◆ **EXCERPTED RECORDS**
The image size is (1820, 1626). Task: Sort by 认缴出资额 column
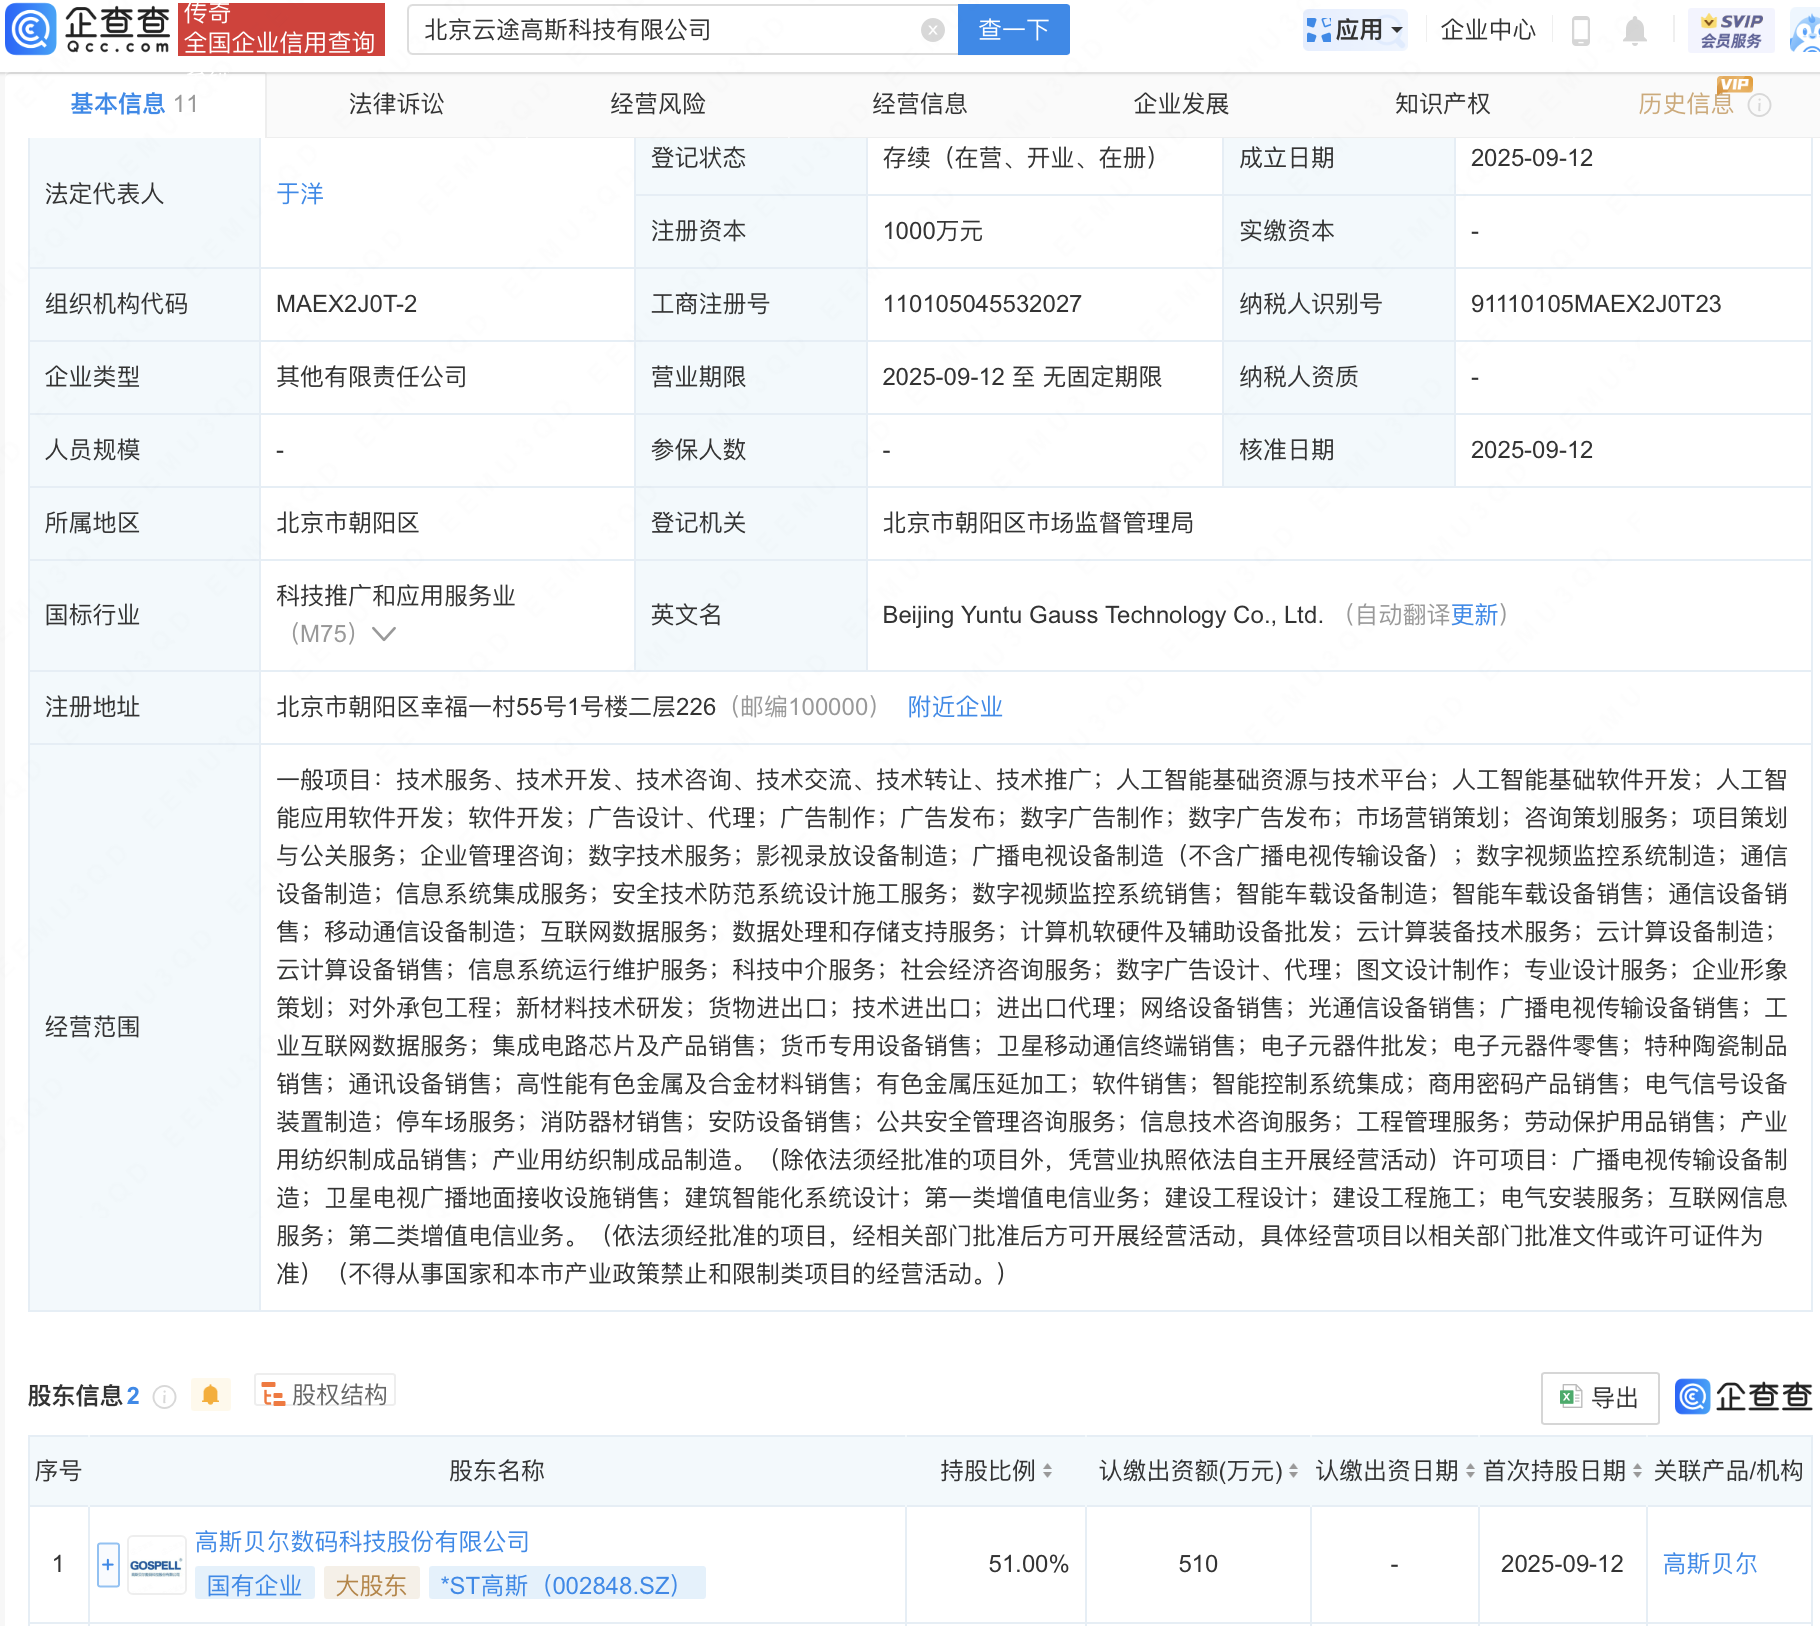click(x=1293, y=1471)
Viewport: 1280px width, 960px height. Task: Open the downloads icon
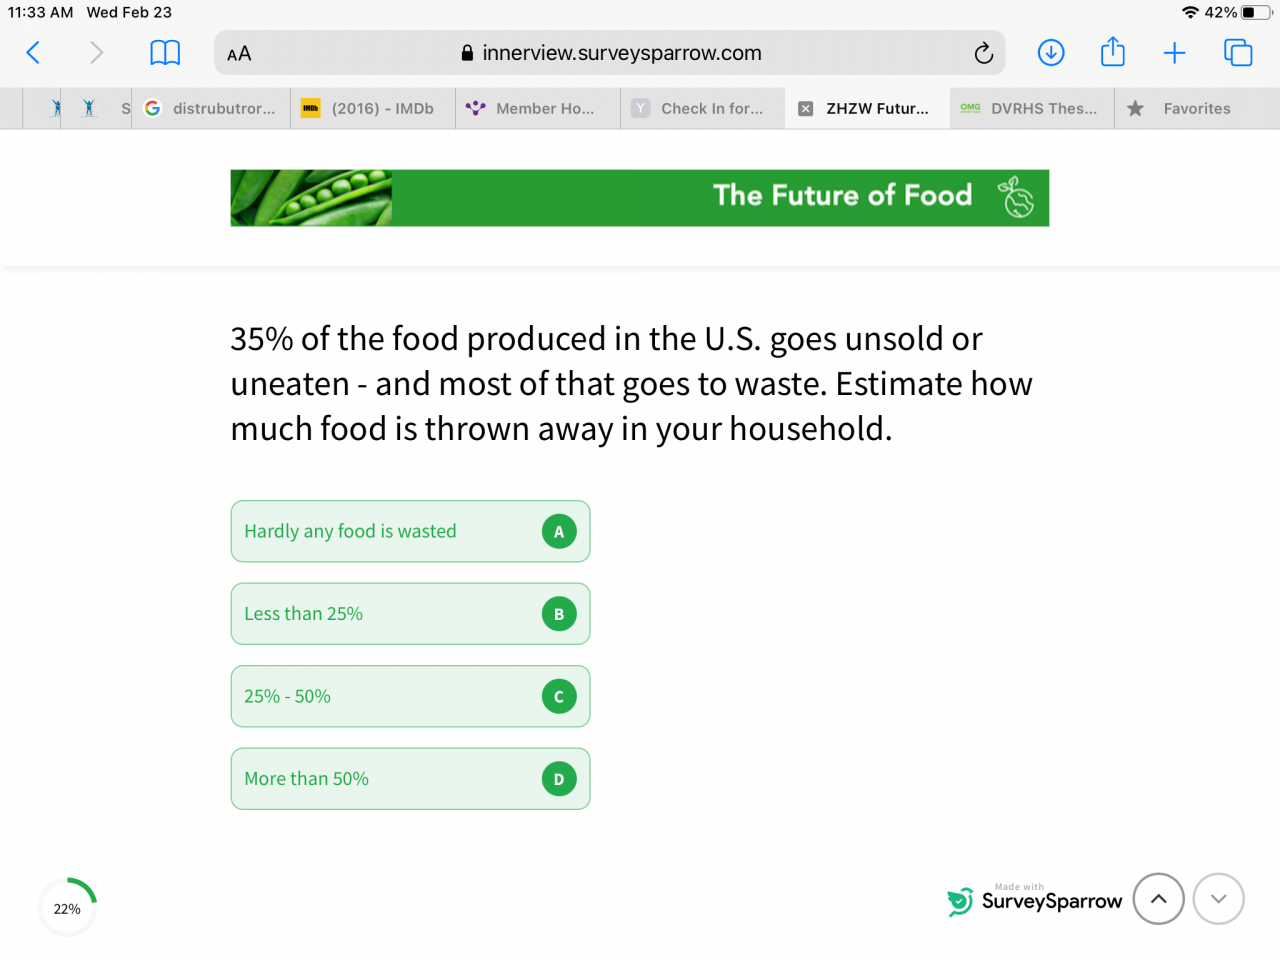[1051, 53]
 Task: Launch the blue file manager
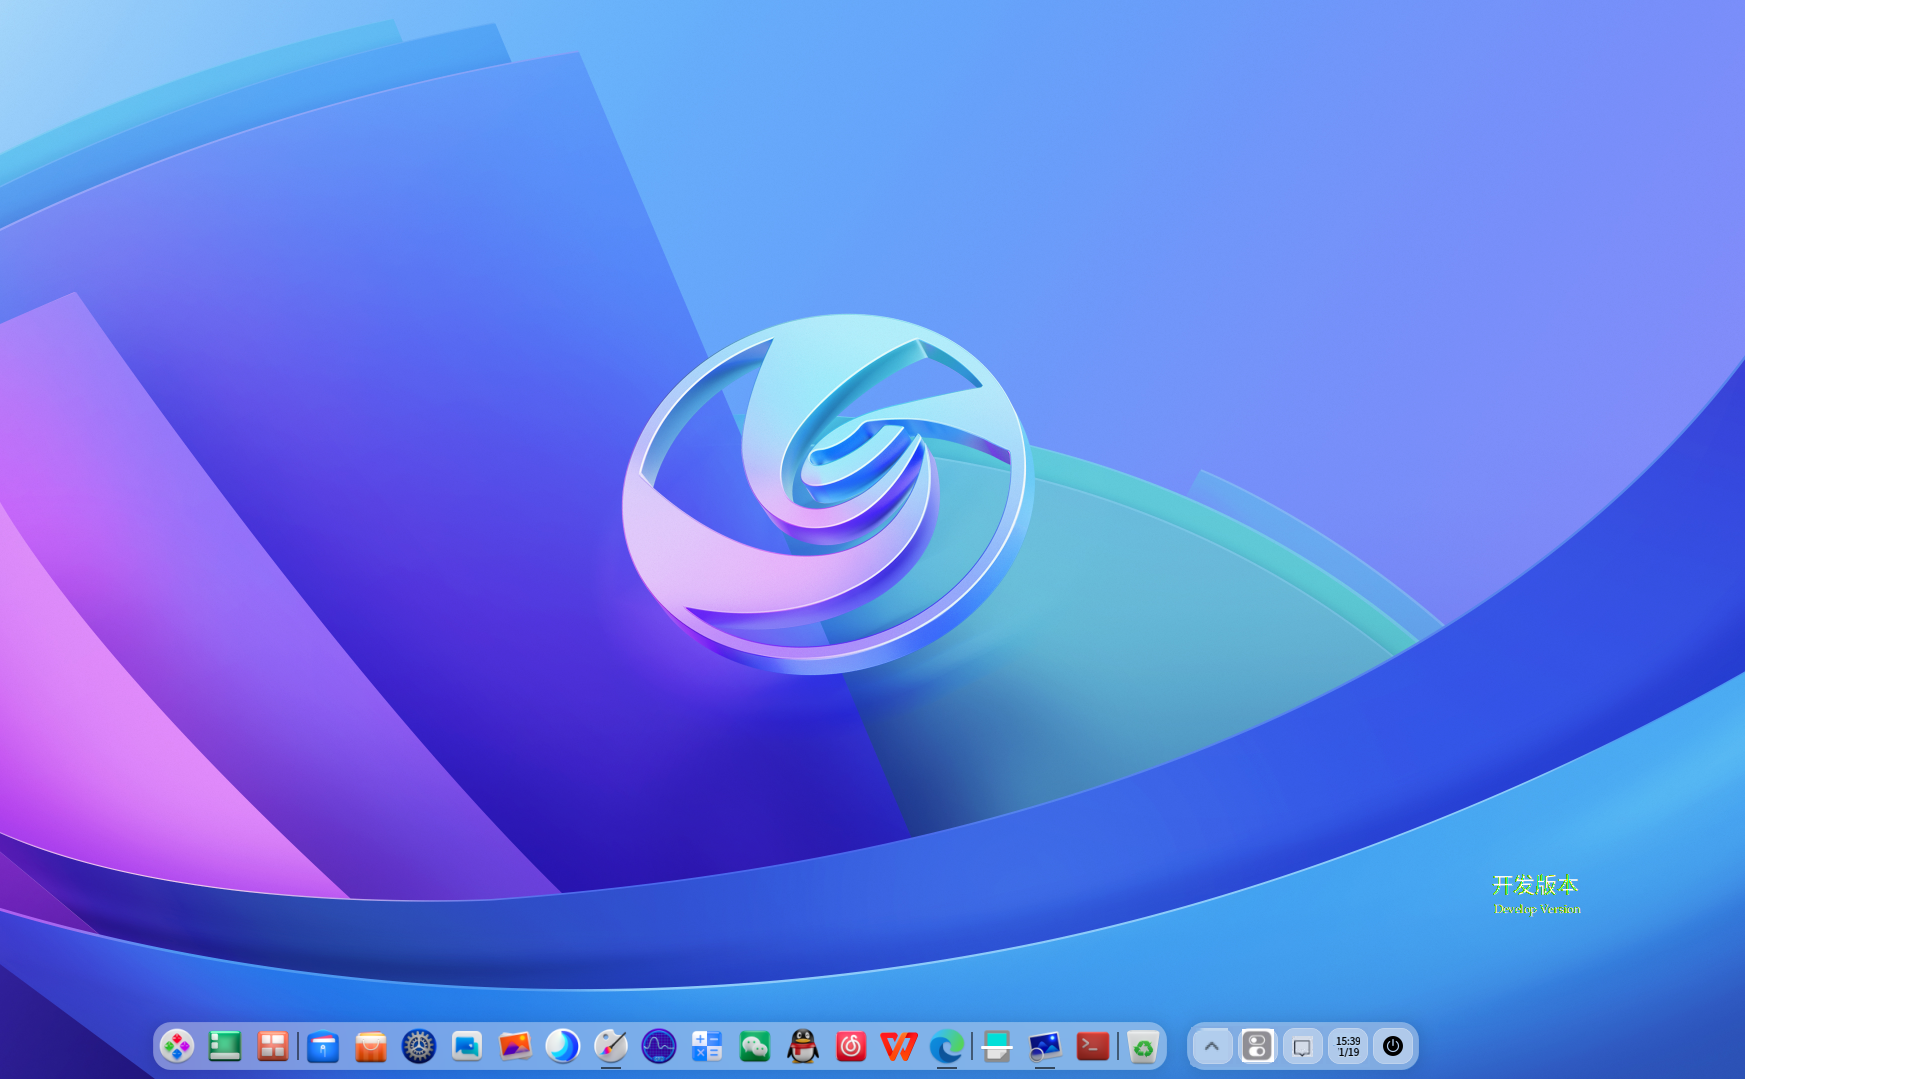click(x=323, y=1046)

◆ **WHAT YOU SHOULD DO**
This task calls for an exact copy of the data above, without pictures.

◆ **EXERCISE RESPONSE**
The image size is (1820, 1626). Task: Sort by 认缴出资额 column
click(x=1293, y=1471)
Viewport: 1280px width, 960px height. Task: Open the downloads icon
[1051, 53]
 Task: Launch the blue file manager
click(x=323, y=1046)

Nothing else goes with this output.